Monumento a Navarra, la de todos, desde una era nueva
Publicado el 11/03/2018 a las 08:34
El ayuntamiento de Pamplona ha coordinado con plausible criterio una consulta sobre el porvenir del Monumento a los caídos, edificado en dicha ciudad después de la guerra de 1936.
En respuesta, se ha podido escuchar una nutrida coral y una potente orquesta de voces y plumas que optaban por su derribo total, su conservación, por su transformación, por su transfiguración, o por dejarlo como está a merced del microclima y de la inercia. Todas las respuestas aludían por necesidad al motivo y a la dedicatoria del monumento. Ese era el problema. Como dirían los latinos “Hic opus, hic labor”! Esa es la cuestión, esa la tarea. Para ayudar a llevarla a cabo, sea permitido arrimar de nuevo el hombro proponiendo algunas sugerencias.
En primer lugar, un monumento a Navarra. No es hora de divagaciones, sino de concreciones. Es hora de que Navarra, el viejo reino y ahora comunidad foral, sea considerada por sí misma (per se) como la gran madre y señora de todos los navarros, sin disensión, como en los mejores tiempos, por encima de todo conflicto. Ella es la que merece un nuevo monumento a su medida, sin hacer de menos al que se eleva enhiesto en la columna del paseo de Sarasate. Éste es signo y símbolo, pero parece conveniente añadir y prestarle nuevo relieve, como lo merece tal progenitora. En esta dedicatoria tendría cabida la entrañable presencia de las madres navarras, que son honor indiscutible de nuestro pueblo. Ellas merecen especial recuerdo, porque han sido y son la flor de la navarridad y el eslabón de la familia dividida.
Sería posible colgarle otro título o letrero y presentar el monumento como un salón de reclamo mundial, al ritmo del que ya ostenta de hecho la fiesta patronal del mes de julio. No se trata de contraponer imágenes y realidades, sino de darles coexistencia y apoyo mutuo. Ambas saldrían ganadoras. A Navarra.
En segundo lugar, un monumento de todos y para todos los navarros. Navarra presume de catedrales, las joyas de Tudela y de Pamplona, pero necesita tener una casa común, foro y escaparate para dar a conocer a su gente, su historia, sus pueblos y estirpes, su penoso trabajo de siglos, sus alegrías y sus penas, sus virtudes y sus pecados. Sería la casa de todos, porque todos hemos nacido en ella. Pedro de Sada lo sentía con hondura: “cuando la casa vecina se quema, de tu negocio se trata”. Contra la distancia y lejanía son necesarios signos, como este monumento, que inviten a la solidaridad, meta y cima de nuestro pueblo. La de todos.

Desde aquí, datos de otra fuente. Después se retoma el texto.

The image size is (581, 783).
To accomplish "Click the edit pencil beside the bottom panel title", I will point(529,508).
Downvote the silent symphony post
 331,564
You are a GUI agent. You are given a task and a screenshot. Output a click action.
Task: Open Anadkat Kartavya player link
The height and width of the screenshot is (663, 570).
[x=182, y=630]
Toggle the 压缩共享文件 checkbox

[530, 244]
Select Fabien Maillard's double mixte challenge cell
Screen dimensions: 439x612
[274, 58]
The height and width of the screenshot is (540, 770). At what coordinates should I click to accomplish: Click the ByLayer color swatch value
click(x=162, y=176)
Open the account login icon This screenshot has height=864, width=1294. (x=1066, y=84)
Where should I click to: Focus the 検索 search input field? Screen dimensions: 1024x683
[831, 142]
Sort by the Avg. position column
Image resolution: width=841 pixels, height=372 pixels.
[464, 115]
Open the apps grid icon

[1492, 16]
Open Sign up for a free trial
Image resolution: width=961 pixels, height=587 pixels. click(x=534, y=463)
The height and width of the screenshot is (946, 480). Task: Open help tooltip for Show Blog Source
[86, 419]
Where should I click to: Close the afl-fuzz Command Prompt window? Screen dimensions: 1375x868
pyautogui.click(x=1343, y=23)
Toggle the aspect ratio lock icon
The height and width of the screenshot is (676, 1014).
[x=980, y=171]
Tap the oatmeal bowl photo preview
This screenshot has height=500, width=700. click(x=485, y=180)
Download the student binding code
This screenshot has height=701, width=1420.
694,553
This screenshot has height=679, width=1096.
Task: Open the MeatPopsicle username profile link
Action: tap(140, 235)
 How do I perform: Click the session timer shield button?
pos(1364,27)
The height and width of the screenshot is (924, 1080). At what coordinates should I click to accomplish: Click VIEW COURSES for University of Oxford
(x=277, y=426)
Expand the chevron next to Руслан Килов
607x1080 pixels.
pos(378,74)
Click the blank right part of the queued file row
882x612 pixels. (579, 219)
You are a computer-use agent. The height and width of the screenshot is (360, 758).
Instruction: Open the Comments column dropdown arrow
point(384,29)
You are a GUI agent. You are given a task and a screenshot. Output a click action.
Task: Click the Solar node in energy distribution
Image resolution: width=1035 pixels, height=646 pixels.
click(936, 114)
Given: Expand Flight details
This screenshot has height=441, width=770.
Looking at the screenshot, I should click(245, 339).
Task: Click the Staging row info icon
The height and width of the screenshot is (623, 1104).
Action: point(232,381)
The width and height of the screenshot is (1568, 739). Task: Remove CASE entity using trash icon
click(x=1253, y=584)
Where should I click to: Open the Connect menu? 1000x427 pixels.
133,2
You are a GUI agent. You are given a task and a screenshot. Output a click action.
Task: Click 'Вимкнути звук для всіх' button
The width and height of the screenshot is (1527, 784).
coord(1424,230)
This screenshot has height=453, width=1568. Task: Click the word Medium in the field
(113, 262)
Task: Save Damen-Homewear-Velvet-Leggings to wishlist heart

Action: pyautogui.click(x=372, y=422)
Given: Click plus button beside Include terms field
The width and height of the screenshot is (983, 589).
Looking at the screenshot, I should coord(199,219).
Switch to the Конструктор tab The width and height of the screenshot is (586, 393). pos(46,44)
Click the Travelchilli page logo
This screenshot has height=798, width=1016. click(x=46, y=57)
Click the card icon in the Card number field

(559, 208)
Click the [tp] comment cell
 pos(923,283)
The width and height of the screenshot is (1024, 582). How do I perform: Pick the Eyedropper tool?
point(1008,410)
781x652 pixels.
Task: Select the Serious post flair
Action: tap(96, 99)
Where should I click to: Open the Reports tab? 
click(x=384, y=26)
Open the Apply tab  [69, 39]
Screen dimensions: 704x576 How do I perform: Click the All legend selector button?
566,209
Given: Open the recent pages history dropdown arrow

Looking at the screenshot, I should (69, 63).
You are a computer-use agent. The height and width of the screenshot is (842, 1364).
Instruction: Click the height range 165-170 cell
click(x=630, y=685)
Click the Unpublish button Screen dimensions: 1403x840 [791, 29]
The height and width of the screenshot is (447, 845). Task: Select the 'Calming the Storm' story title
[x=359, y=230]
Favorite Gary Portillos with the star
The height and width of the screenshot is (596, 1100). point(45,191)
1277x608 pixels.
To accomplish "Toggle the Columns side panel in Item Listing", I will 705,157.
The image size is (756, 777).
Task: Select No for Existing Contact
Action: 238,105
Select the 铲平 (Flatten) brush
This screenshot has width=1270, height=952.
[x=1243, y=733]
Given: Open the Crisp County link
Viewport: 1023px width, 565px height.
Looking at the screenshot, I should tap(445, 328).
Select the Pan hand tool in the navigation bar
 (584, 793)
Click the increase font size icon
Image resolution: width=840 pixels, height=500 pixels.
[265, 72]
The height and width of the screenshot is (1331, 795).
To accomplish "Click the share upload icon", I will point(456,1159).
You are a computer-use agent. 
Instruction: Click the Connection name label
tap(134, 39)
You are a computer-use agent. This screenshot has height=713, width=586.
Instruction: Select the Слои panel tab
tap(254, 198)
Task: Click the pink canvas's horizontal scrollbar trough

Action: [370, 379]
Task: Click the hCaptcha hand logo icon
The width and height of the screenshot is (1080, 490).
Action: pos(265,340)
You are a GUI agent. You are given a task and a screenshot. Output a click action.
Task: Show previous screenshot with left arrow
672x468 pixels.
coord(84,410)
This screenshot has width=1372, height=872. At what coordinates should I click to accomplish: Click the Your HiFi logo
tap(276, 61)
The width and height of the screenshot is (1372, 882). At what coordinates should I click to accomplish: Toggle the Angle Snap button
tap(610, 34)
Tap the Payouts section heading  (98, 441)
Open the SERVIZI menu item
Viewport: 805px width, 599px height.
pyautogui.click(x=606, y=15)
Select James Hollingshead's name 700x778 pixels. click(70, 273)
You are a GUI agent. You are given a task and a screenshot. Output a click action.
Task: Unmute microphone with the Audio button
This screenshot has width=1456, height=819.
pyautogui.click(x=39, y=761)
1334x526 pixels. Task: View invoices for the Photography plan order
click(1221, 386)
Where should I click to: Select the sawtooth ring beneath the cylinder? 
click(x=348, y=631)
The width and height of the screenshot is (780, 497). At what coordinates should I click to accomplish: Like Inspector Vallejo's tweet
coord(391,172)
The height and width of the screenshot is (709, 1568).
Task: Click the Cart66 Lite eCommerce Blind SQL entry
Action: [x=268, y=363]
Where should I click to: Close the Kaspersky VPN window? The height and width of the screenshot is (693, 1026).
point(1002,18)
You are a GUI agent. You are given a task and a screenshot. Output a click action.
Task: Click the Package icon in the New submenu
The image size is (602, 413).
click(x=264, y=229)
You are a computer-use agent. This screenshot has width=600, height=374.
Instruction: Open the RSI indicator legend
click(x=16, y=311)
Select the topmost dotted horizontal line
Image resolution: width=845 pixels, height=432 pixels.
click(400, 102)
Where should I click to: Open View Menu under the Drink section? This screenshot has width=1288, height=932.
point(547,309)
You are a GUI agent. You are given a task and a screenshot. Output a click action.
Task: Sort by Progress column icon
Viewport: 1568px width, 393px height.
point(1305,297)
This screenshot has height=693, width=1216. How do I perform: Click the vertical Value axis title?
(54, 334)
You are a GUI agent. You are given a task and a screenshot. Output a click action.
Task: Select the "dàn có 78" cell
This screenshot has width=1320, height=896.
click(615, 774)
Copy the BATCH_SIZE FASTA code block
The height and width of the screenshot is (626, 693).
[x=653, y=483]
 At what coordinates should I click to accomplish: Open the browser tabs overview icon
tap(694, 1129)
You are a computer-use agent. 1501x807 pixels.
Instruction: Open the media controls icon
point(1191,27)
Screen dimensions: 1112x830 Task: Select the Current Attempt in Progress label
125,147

Y, en tercer lugar, un monumento para una era histórica nueva. Avanza la era digital, informática y planetaria. Es la edad de una humanidad distinta desde los sectores primarios y elementales de la existencia. Algo nuevo vive ya y esperan la persona, la familia, la educación, la salud y la enfermedad, el trabajo y el ocio, el bienestar y la penuria. El cambio se abre paso en creciente de expectación ante nuestros sentidos atónitos. Desde un específico monumento a Navarra cabría discernir e interpretar este movimiento cultural cósmico y darle la orientación local precisa y más oportuna. Desde una era nueva.
Compete a la fe y a la cultura, a la filosofía y a la ética, a las letras, a las ciencias y a las artes, a las instituciones y a los particulares, encender la llama de la inspiración y adelantarse a dicha era que llama a la puerta con inexorable y agudo picaporte. Por supuesto, en tanto y en cuanto cabe encarnar y significar en un Monumento, válido por un pequeño capitolio. Ni se olvide que posee ya un sitio de excepción y una traza de gran nobleza para ventaja abultada del bolsillo comunitario. Le faltan transformación e incluso transfiguración, ante los tiempos nuevos. Sea todo por la paz, empatía y bienestar de la Comunidad Foral plena. A Navarra, la de todos, desde una era nueva.
Tarsicio de Azcona es investigador en Historia.